Your response must be made up of each line in the data below that contains the string "will".

= Beginning of Section =

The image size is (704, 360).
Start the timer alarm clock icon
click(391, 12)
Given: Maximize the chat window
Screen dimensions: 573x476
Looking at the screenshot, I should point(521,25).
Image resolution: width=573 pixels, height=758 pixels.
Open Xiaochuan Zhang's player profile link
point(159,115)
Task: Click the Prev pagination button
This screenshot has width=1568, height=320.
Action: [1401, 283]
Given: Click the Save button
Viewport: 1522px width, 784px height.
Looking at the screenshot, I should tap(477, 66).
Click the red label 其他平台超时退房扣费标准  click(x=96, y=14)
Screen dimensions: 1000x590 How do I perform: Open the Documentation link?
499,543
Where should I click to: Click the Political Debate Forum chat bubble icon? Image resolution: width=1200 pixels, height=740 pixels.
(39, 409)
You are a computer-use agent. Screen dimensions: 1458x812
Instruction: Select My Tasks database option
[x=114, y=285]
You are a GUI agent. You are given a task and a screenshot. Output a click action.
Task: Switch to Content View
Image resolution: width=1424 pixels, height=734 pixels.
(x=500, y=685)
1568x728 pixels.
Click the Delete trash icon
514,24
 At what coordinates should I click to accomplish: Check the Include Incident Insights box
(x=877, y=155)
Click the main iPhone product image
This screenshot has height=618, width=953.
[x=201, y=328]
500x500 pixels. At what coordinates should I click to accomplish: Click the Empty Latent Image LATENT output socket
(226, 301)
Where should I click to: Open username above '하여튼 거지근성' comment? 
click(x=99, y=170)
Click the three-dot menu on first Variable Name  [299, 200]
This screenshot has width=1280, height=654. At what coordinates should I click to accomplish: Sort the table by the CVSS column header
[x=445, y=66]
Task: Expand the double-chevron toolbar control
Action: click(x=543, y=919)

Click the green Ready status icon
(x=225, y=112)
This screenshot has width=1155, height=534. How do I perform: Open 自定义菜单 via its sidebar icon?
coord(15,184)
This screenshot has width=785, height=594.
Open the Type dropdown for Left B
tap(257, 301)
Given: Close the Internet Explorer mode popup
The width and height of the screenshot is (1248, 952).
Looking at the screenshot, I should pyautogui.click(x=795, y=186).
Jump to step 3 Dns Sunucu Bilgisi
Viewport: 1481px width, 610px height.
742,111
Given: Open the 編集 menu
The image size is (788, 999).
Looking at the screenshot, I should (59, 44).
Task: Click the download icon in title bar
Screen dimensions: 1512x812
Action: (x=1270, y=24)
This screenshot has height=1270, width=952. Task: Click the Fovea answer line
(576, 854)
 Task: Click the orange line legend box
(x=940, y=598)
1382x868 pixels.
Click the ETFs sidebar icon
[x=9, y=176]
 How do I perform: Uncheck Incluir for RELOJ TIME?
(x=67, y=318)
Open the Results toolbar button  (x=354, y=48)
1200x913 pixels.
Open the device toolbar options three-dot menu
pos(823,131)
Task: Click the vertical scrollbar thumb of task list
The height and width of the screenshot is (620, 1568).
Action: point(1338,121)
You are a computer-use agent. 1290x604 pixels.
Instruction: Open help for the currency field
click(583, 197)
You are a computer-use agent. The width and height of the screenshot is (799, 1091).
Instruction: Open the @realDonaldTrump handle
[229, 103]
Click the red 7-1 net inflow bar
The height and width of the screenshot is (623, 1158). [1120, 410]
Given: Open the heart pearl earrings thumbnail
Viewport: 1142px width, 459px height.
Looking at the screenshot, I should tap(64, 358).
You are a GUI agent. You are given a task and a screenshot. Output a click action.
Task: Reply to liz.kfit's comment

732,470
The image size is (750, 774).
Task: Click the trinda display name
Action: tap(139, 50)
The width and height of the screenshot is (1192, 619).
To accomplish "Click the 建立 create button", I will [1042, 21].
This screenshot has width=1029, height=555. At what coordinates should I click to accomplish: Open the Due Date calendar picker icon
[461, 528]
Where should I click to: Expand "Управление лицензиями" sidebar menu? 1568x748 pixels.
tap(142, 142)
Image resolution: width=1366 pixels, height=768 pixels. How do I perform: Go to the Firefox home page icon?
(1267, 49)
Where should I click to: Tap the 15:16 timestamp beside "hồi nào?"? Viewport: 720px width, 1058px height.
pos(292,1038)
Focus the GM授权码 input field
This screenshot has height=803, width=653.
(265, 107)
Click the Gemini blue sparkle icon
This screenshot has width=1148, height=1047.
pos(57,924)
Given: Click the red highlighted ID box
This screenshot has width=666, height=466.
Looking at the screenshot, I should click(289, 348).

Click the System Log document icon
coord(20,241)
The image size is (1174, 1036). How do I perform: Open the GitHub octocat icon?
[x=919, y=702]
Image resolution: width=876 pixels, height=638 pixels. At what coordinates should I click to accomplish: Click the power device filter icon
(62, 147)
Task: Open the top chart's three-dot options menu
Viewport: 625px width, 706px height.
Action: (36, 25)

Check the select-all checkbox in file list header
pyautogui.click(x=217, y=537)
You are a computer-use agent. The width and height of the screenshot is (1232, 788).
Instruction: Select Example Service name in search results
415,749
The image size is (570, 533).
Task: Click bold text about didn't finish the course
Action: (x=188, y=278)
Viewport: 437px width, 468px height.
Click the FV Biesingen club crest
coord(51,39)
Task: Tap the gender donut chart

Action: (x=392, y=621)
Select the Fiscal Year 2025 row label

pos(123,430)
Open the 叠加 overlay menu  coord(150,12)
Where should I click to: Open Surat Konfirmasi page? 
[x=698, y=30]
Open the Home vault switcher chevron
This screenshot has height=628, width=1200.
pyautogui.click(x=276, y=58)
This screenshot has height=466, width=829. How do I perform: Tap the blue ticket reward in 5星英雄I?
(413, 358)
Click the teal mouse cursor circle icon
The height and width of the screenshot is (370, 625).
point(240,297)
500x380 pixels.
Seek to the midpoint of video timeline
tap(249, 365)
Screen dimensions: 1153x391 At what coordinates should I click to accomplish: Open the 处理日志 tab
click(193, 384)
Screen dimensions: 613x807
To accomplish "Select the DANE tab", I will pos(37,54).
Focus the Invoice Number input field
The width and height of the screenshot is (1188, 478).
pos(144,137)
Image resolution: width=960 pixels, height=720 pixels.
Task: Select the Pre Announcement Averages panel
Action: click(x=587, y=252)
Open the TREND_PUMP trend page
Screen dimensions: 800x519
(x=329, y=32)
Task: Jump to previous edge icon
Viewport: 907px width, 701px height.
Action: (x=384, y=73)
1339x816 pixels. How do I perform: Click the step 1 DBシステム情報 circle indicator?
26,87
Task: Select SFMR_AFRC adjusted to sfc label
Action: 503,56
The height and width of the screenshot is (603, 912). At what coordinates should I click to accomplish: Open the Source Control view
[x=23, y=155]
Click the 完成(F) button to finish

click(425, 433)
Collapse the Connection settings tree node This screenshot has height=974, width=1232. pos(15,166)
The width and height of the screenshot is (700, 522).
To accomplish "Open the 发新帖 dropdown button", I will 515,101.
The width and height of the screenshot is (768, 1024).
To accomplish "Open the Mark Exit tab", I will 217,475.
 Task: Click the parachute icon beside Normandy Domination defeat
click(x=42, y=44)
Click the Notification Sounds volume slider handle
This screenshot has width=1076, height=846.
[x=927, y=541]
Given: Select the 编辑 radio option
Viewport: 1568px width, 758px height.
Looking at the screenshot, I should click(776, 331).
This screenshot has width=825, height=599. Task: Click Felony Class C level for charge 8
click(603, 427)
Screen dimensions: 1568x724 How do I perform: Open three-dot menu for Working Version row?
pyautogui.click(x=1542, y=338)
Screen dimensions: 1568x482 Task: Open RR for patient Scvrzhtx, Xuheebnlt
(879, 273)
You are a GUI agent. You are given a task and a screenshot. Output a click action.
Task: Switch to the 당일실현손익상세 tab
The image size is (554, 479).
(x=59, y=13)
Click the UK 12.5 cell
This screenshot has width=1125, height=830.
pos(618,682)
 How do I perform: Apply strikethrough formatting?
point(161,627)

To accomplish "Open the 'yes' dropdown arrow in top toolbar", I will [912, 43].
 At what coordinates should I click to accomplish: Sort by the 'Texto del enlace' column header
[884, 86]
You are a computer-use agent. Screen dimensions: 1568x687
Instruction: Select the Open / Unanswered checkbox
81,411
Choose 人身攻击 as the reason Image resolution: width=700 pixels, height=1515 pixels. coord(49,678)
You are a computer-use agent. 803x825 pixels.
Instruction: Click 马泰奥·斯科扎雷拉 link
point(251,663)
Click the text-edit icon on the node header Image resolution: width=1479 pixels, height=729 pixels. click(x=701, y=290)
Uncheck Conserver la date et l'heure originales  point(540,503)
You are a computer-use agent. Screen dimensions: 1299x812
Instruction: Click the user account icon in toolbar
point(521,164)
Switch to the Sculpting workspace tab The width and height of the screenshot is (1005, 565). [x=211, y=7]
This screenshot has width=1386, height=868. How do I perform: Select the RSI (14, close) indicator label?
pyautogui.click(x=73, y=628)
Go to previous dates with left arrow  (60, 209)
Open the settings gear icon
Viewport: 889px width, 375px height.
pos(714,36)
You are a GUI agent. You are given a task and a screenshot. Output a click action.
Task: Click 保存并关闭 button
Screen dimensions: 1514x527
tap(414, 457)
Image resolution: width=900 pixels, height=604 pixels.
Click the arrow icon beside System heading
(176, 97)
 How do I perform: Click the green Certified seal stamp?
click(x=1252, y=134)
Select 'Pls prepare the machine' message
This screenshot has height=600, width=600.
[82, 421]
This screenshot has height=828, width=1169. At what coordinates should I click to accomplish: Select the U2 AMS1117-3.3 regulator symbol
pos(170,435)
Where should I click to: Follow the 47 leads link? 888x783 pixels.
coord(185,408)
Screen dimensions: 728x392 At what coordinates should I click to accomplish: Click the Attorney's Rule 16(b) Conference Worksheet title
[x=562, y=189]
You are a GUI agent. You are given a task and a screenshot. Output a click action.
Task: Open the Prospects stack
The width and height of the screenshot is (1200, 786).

= End of Section =

**RESULT FOR THIS TASK**
To accomplish "Click the 建立 create button", I will [1042, 21].
To accomplish "Select the DANE tab", I will pos(37,54).
To accomplish "Open the 发新帖 dropdown button", I will 515,101.
To accomplish "Open the Mark Exit tab", I will 217,475.
To accomplish "Open the 'yes' dropdown arrow in top toolbar", I will [912, 43].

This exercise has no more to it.